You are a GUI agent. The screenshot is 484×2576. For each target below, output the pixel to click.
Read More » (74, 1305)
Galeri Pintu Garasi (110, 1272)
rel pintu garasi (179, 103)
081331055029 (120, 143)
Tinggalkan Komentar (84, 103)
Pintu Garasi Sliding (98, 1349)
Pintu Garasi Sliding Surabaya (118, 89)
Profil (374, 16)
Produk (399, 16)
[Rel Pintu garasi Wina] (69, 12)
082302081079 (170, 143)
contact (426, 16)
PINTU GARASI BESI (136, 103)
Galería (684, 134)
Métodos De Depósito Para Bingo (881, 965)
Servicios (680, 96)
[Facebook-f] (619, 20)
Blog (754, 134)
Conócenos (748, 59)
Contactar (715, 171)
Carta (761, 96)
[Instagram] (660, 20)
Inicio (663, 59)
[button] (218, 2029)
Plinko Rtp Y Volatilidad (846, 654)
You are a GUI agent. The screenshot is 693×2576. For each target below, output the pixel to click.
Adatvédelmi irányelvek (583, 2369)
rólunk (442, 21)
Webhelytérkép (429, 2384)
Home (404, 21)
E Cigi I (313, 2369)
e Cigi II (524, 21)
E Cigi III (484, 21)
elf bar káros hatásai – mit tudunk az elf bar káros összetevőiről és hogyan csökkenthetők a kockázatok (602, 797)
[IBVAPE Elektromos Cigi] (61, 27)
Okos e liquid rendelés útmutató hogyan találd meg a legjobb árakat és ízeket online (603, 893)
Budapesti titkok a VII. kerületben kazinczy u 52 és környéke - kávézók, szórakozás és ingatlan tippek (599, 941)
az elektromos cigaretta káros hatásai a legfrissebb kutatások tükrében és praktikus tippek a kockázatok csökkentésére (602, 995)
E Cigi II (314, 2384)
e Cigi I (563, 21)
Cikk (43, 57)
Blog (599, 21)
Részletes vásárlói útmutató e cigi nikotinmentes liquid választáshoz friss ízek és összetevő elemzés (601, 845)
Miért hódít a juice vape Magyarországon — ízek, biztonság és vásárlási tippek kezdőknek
────
*About this exercise:*
Each line of the material above should be restated word for word.

*Exercise result:*
You are a GUI agent. The screenshot is 484×2576. For each target below, output the pixel to click.
Read More » (74, 1305)
Galeri Pintu Garasi (110, 1272)
rel pintu garasi (179, 103)
081331055029 (120, 143)
Tinggalkan Komentar (84, 103)
Pintu Garasi Sliding (98, 1349)
Pintu Garasi Sliding Surabaya (118, 89)
Profil (374, 16)
Produk (399, 16)
[Rel Pintu garasi Wina] (69, 12)
082302081079 (170, 143)
contact (426, 16)
PINTU GARASI BESI (136, 103)
Galería (684, 134)
Métodos De Depósito Para Bingo (881, 965)
Servicios (680, 96)
[Facebook-f] (619, 20)
Blog (754, 134)
Conócenos (748, 59)
Contactar (715, 171)
Carta (761, 96)
[Instagram] (660, 20)
Inicio (663, 59)
[button] (218, 2029)
Plinko Rtp Y Volatilidad (846, 654)
You are a GUI agent. The screenshot is 693×2576. For each target below, output the pixel to click.
Adatvédelmi irányelvek (583, 2369)
rólunk (442, 21)
Webhelytérkép (429, 2384)
Home (404, 21)
E Cigi I (313, 2369)
e Cigi II (524, 21)
E Cigi III (484, 21)
elf bar káros hatásai – mit tudunk az elf bar káros összetevőiről és hogyan csökkenthetők a kockázatok (602, 797)
[IBVAPE Elektromos Cigi] (61, 27)
Okos e liquid rendelés útmutató hogyan találd meg a legjobb árakat és ízeket online (603, 893)
Budapesti titkok a VII. kerületben kazinczy u 52 és környéke - kávézók, szórakozás és ingatlan tippek (599, 941)
az elektromos cigaretta káros hatásai a legfrissebb kutatások tükrében és praktikus tippek a kockázatok csökkentésére (602, 995)
E Cigi II (314, 2384)
e Cigi I (563, 21)
Cikk (43, 57)
Blog (599, 21)
Részletes vásárlói útmutató e cigi nikotinmentes liquid választáshoz friss ízek és összetevő elemzés (601, 845)
Miért hódít a juice vape Magyarországon — ízek, biztonság és vásárlási tippek kezdőknek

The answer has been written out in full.